This week is a fairly lengthy post, but we wanted to give it to you as a whole because it has a flow to it and creates one big picture. We expect that as people read though it, some will be drawn to one section more than another. Not everybody will implement every idea. That’s to be expected. The goal of the post, and of Outward OPC as whole, is to have a discussion about how to improve in various areas of reaching people. Use this post that way. Read through a section or two at a time if you can’t do it all in one sitting. Talk about one section at length if it hits you. Another section may not stick or cause any discussion. The purpose is to have, and to further, the discussion of becoming more effective in reaching the lost.
This week’s post is from Brad Hertzog, former OPC church planter in Queens, NY. Here’s Brad:
Tour guides don’t always provide the greatest experience. The trying-too-hard to be funny one. Overbearing with a side of obnoxious isn’t enjoyable. The stickler for rules—“I said, no photos allowed!”
But I’ve had a few great experiences with tour guides. One I recall vividly is a few years ago when I took a trip to Iceland. I enjoy investigating things that are forgotten or somewhat mysterious. I would only have a few days in the capital city, Reykjavik (pronounced Ray-ka-vick). I did my research and scheduled a tour for the morning of my first day there. This wasn’t a standard tour company. This was a college girl who grew up in Iceland, working by herself, and taking a group on a walking tour of the city for two hours. That may not sound too promising but it was clear from the reviews that this was the tour to take. It was billed as seeing Reykjavik like the locals. All the reviews were 5 stars. There were quotes on her site from big companies and media outlets. So, I gave my credit card and showed up at 9AM in the cold and rain.
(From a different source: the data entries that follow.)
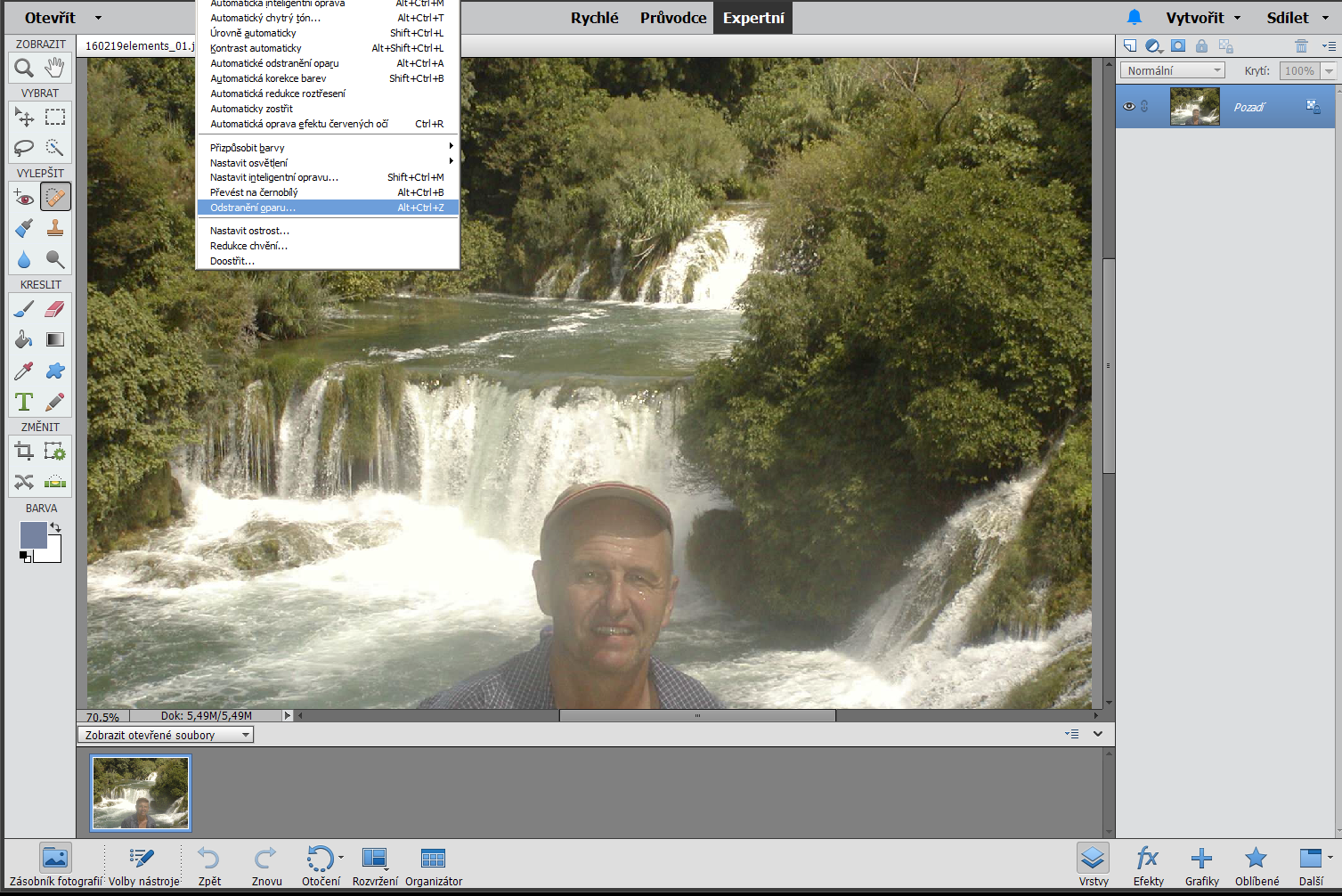
Task: Open the Krytí opacity dropdown arrow
Action: pos(1329,71)
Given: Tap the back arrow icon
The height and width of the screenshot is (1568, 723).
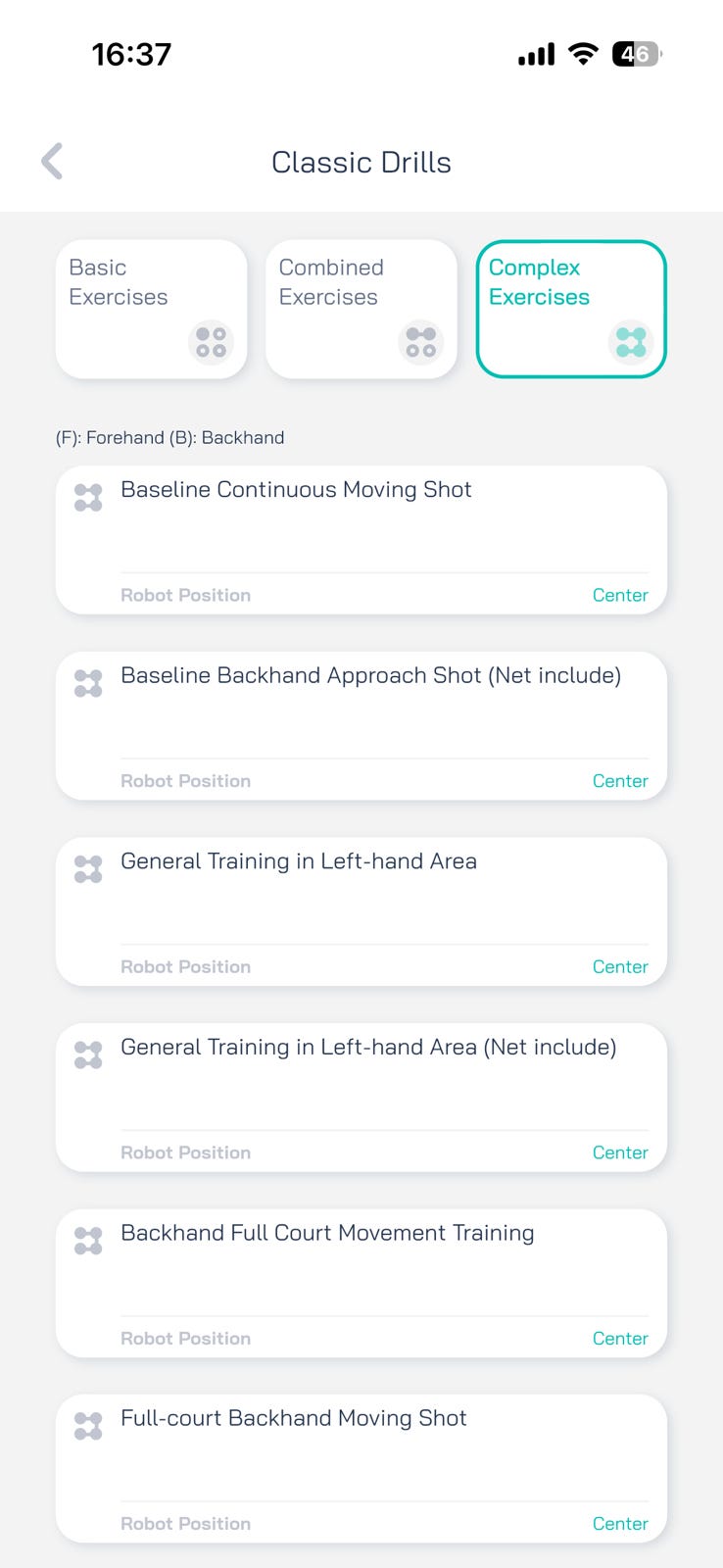Looking at the screenshot, I should (53, 162).
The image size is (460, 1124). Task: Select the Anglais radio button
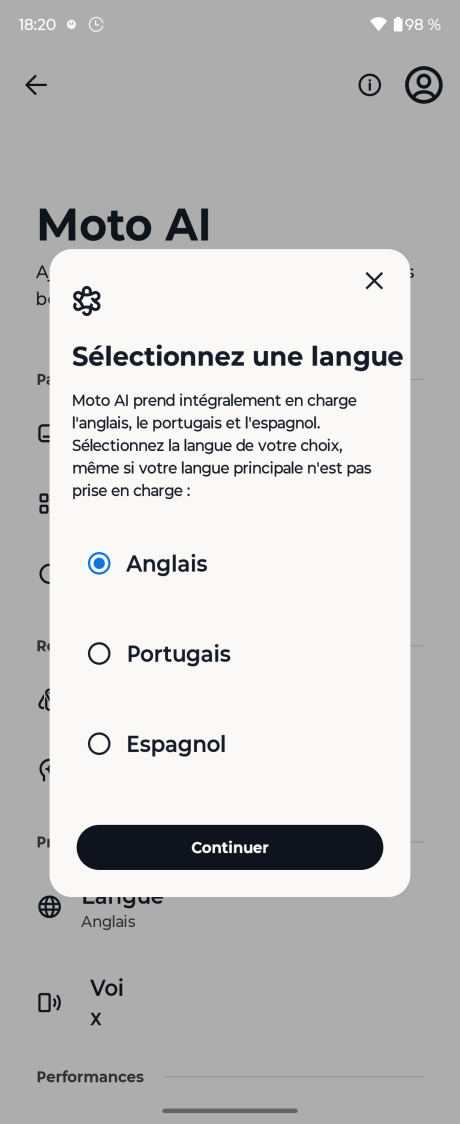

It was fantastic. She calmly took us around the city talking about life in Iceland and what the locals do and where they hang out. She showed us the excellent street art and told us about the artists—some of whom she knew personally. She not only showed us the bright colored houses on several streets but also told us why they are bright and who lives there. She told us about places to eat like, “See that brown door? There’s a great restaurant inside there. There’s no sign. Just walk in and act like you belong.”
Why was this tour so enjoyable, not only for me but for everyone who took it? It was because of the tour guide. She took outsiders and made us feel like insiders. She took a place we had never been to and made it feel a little bit more familiar. She told us how to get around. She was low key and pleasant, but you could tell she loved her city. She wasn’t selling it to us, just showing us around. Not only did I enjoy the tour greatly, it changed my whole 3-day trip.
This college-aged girl in Iceland teaches us much about Sundays in our church. People need a tour guide. They are visiting a foreign world where they don’t know anybody and don’t know how things work. They don’t just need a warm greeting or smile and a brief welcome from the pulpit, though those are helpful. They need a tour guide from before they arrive until they walk out of the building. They are outsiders and they need insiders to show them around and make them feel at home so they enjoy their whole visit.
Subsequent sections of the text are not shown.